In your example, "you" is not the direct object of "give", but the indirect object. The direct object is "the ability". In general, the direct object is the thing being acted on. An indirect object is usually someone or something receiving or benefitting from the action on the direct object. Like, "I gave the book to John." The verb is "gave". The direct object is "the book". This is the thing that is being given. The indirect object is "John". John is the person who is receiving the book.
All that said:
In many context there is no need for an indirect object because there is no one to "receive" anything. Like, "I ate my lunch." I didn't eat my lunch "to" someone, I just ate it.
It is often acceptable to let an indirect object be assumed or simply unspecified. Like, "Did you send grandma a Christmas card this year?" "Yes, I sent a pretty green one." In context, it is not necessary to say "I sent a pretty green one TO GRANDMA" because that can be readily assumed from the context.
Similarly, you can sometime leave out a direct object when it can be assumed. Like, "Would you like to make a donation to the Lonely Computer Geek Fund?" "Oh, I already gave." In this sort of construction, "gave" is a transitive verb, but we can omit the object because it can be inferred from context: it must be "a donation".

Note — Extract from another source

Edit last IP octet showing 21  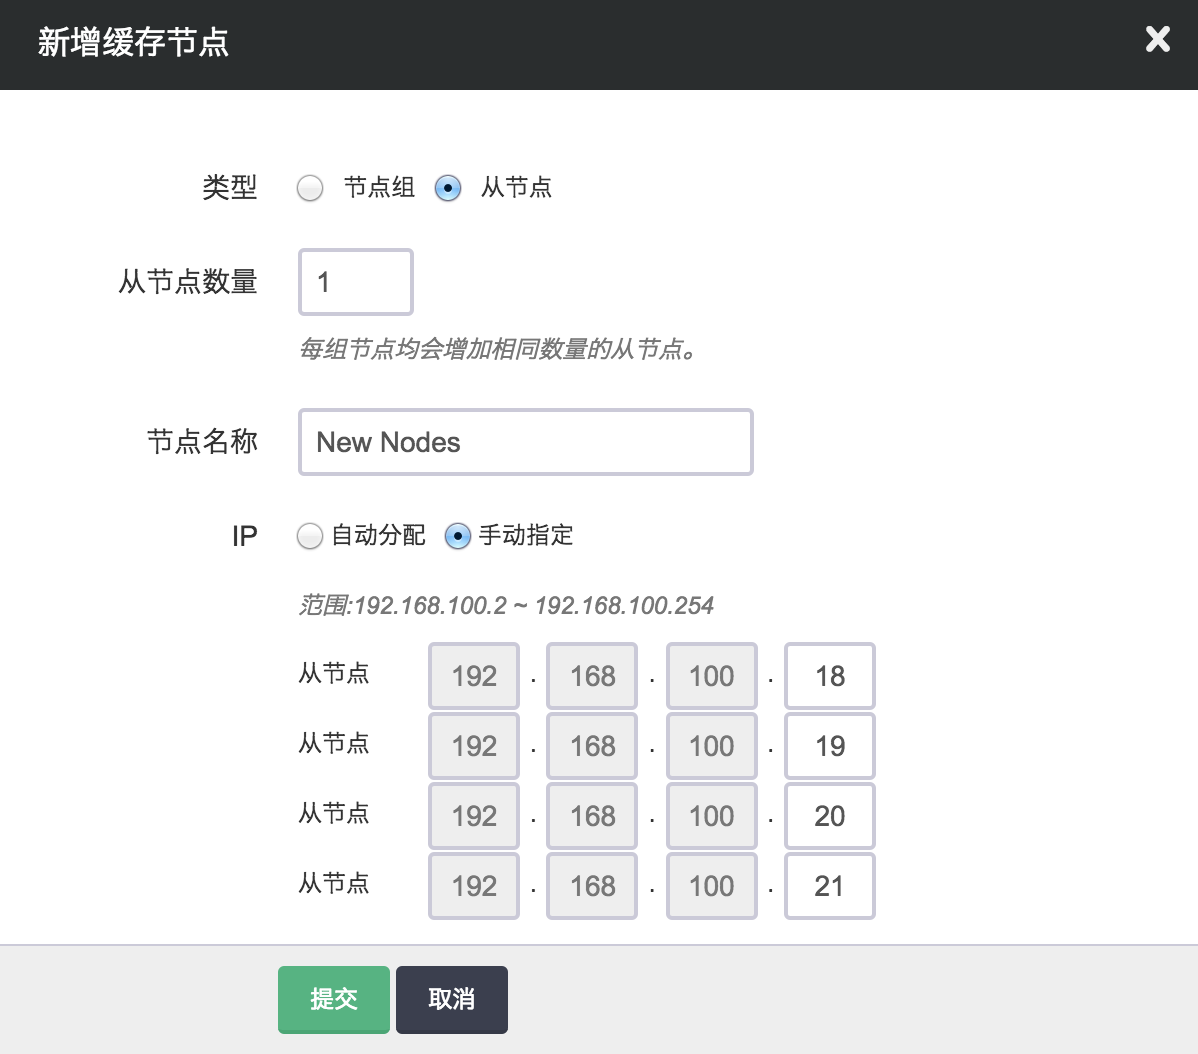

Some transitive verbs can also be used without an object when they are expressing a general action rather than a specific one. I suppose at this point you'd say the verb is now being used intransitively. Consider "to read". You can say, "I read World Magazine." That is, use it transitively to say that you read a specific document. Or you can say, "I like to read." In this case you're just talking about reading in general, not reading any one particular thing.